Making legacy systems work harder for the Centre & Customer alike
Earlier this year I came across a website, going by the name of; deadmalls.com. Curiosity got the better of me, so I investigated further, I was strangely drawn to these failed, but once anchor points of now collapsed communities, and how they had fallen into disrepair or pulled down completely to make way for yet more office blocks.
What caused the demise of these great buildings?
Perhaps changing demographics, the rise of online shopping or simply consolidation; either way I have my doubts that it was down to the lack of shiny décor or poor location. After all these temples of shopping are often the heart of the community, and in some parts, are the community however it changes. Either way people stopped coming.
I fully understand the duty of the centre is to provide a profit for its owners and investors, but primarily it should be there for the shopper, after all it is the shopper that makes the centre a success or failure and ultimately show a profit or loss. To this end the experience for the visitor has to be a good one, after all retuning, loyal customers is what drives sales, keeps tenants happy and ultimately the wolves from the door.
How do we understand what the customer wants, what keeps them coming back?
Technology seems to be a good place to start, cry’s the salesman, and to some extent he’s right. But what about sweating some of the infrastructure already in place at many centres.
Most centres have some sort of footfall collection, whether it be simple IR beams that will supply a trended data or a fantastic all singing, overpriced, over specified fully multi zoned customer traffic flow solution. Either way, in my experiences the data is all too often, collected and reported, but rarely acted upon. With a little understanding of the count data and its significance; marketing, operations and in mall experience bods can benefit the centre immensely; apart from generating additional, much needed revenue in the form of activities and sponsorship.
Wi-Fi has in recent years become the technology of choice to install, let’s face it, all of our customers need to feel connected to the online world, even if there shopping in the real world. So why not use this connected data to understand where the customer goes (pathway mapping), dwell points within the mall, hot and cold areas, revisits (if the visitor is a new or loyal follower). The list goes on; but again, we see only the truly data hungry, taking advantage and prospering from it. Just understanding what marketing activity drives new visitors, and what activity turns a new visitor into a loyal one is invaluable.
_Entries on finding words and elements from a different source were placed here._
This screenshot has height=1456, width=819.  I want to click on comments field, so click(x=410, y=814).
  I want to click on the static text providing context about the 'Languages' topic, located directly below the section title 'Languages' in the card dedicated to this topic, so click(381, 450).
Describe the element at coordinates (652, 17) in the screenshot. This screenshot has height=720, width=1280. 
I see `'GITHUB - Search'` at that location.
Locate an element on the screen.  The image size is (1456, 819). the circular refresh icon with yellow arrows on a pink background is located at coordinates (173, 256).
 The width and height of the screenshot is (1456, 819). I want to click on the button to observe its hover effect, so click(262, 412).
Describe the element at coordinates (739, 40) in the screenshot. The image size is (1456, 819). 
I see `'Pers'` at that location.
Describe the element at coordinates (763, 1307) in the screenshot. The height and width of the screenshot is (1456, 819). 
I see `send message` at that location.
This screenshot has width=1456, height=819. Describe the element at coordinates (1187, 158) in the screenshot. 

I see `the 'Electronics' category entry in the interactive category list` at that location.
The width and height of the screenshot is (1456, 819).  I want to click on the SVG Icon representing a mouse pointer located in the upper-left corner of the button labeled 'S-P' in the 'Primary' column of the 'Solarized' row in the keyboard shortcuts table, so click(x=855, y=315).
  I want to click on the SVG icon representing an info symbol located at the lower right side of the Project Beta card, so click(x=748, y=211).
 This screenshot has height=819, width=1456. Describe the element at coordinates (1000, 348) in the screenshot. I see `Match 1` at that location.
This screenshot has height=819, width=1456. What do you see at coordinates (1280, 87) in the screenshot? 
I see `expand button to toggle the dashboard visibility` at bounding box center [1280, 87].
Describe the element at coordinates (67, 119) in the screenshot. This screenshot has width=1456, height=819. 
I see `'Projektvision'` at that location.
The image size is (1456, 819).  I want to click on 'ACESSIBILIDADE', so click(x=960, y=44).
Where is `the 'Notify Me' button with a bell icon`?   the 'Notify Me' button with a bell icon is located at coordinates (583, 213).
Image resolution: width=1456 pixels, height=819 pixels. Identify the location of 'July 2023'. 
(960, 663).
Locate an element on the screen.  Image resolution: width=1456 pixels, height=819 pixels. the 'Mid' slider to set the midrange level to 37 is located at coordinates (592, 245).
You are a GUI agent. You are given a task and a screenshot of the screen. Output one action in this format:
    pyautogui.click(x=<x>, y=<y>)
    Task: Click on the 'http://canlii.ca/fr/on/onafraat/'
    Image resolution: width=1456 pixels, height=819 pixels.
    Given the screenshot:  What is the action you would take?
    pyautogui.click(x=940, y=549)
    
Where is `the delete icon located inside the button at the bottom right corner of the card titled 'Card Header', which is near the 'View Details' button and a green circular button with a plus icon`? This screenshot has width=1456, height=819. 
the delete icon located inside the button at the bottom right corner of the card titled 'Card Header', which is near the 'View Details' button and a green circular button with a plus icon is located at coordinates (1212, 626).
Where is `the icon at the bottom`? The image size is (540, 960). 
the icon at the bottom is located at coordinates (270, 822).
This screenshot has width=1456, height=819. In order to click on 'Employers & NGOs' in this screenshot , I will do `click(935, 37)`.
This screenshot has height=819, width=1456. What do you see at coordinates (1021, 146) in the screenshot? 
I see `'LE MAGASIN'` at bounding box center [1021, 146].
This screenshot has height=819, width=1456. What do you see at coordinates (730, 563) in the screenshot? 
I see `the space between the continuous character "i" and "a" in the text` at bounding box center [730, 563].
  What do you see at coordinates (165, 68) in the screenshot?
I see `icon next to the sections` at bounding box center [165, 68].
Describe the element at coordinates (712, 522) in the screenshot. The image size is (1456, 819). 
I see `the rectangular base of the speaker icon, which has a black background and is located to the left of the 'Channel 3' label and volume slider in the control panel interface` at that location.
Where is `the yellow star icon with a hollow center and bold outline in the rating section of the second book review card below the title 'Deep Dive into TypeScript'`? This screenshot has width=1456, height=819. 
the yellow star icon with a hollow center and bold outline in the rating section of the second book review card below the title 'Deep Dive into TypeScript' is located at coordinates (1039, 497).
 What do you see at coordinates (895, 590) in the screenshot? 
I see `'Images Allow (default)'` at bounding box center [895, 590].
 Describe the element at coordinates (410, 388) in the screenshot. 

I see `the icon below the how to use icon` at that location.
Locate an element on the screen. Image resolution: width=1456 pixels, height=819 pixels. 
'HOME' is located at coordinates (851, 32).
An old colleague of mine once said, that if he could get Kylie Minogue to sit semi naked in the centre of the mall, he would increase his footfall dramatically. My thoughts are, would they come back when she left; more importantly how would I know. These are all passively gained insights, add this together with the numerous insights available when customers log into the centre wi-fi, and all gets very exciting.
Sweating the current assets in most cases are the better way forward, and often show the fastest returns in the shortest of time.